Immune Reconstitution Inflammatory Syndrome - IRIS in Cryptococcal Meningitis

IRIS in Cryptococcal Meningitis

IRIS is particularly problematic in cryptococcal meningitis as IRIS is fairly common and can be fatal.

IRIS has been described in immunocompetent hosts who have meningitis caused by Cryptococcus gattii and Cryptococcus neoformans var. grubii, environmental fungi which often affect immunocompetent hosts. Several weeks or even months into appropriate treatment, there is a sudden onset deterioration with worsening meningitis symptoms and progression or development of new neurological symptoms.

Magnetic resonance imaging shows increase in the size of brain lesions, and CSF abnormalities (white cell count, protein, glucose) increase. CSF culture is typically sterile, and there is no increase in CSF cryptococcal antigen titre.

The increasing inflammation can cause brain injury or be fatal.

The general mechanism behind IRIS is increased inflammation as the recovering immune system recognizes the antigens of the fungus as immunosuppression is reversed.
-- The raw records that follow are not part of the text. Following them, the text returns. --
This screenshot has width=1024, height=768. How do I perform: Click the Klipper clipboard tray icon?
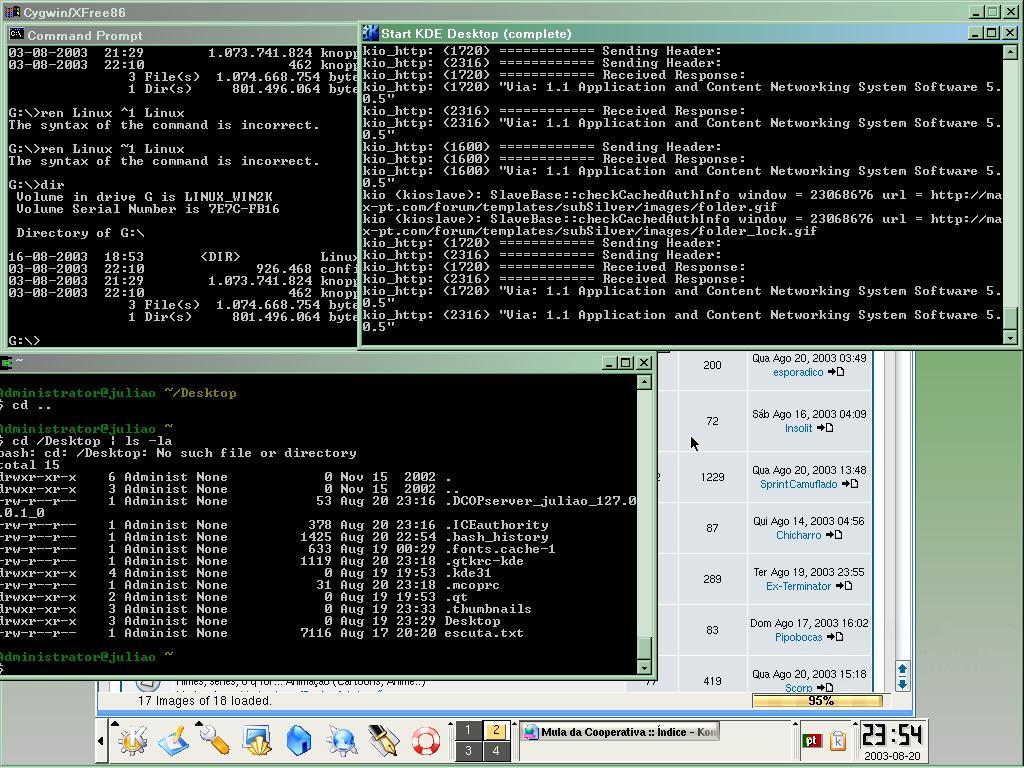tap(838, 741)
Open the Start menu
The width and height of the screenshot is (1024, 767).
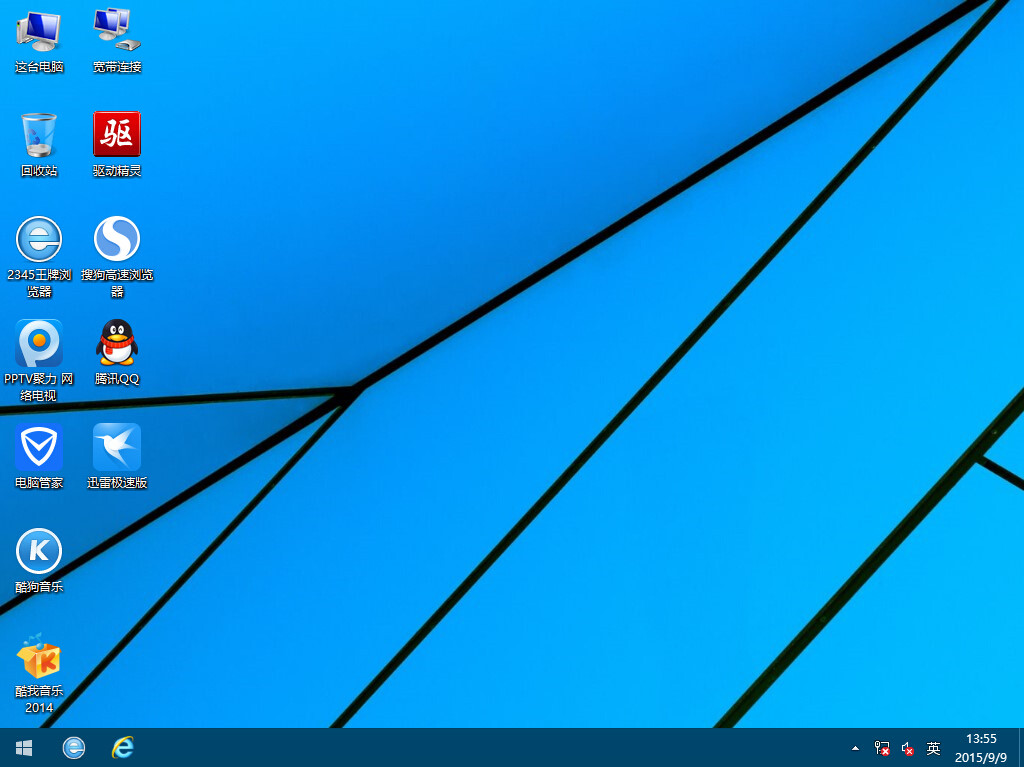click(22, 747)
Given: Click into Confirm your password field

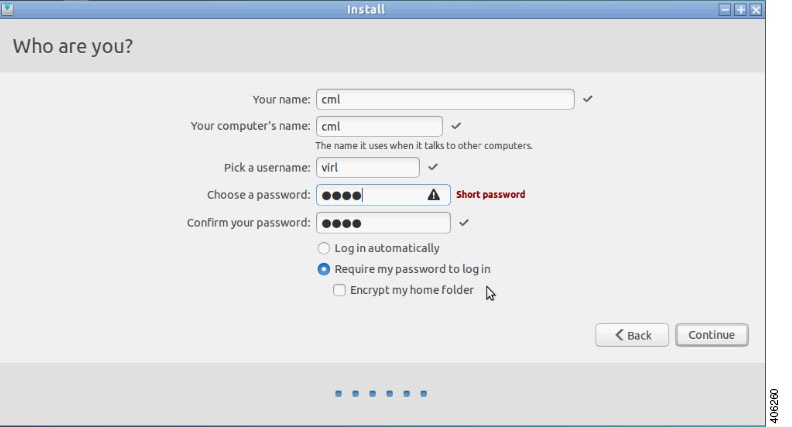Looking at the screenshot, I should pyautogui.click(x=383, y=223).
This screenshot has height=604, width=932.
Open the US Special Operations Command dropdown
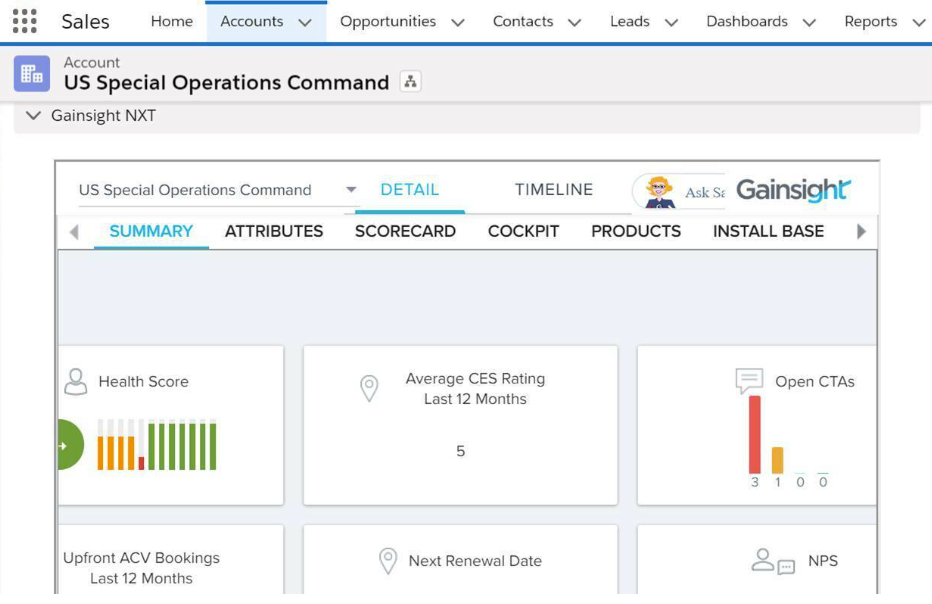[350, 190]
Cryptococcal IRIS has three phases: (1) before HAART, with a paucity of cerebrospinal fluid (CSF) inflammation and defects in antigen clearance; (2) during initial HAART immune recovery, with pro-inflammatory signaling by antigen-presenting cells without an effector response; and (3) at IRIS, a cytokine storm with a predominant type-1 helper T-cell (Th(1)) interferon-gamma (IFN-γ) response. Three clinical predictors of cryptococcal-related paradoxical IRIS risk include: 1) lack of initial CSF pleocytosis (i.e. low CSF WBC count); 2) elevated C-reactive protein; 3) failure to sterilize the CSF before immune recovery.

IRIS may be the cause of paradoxically worse outcomes for cryptococcal meningitis in immunocompetent compared with immunocompromised hosts, in whom Cryptococcus neoformans is the usual pathogen. Treatment with systemic corticosteroids during IRIS may be beneficial in preventing death or progressive neurological deterioration. Steroids given to persons with anti-fungal treatment failure / cryptococcal relapse (in whom CSF cultures are not sterile) can be a fatal iatrogenic error.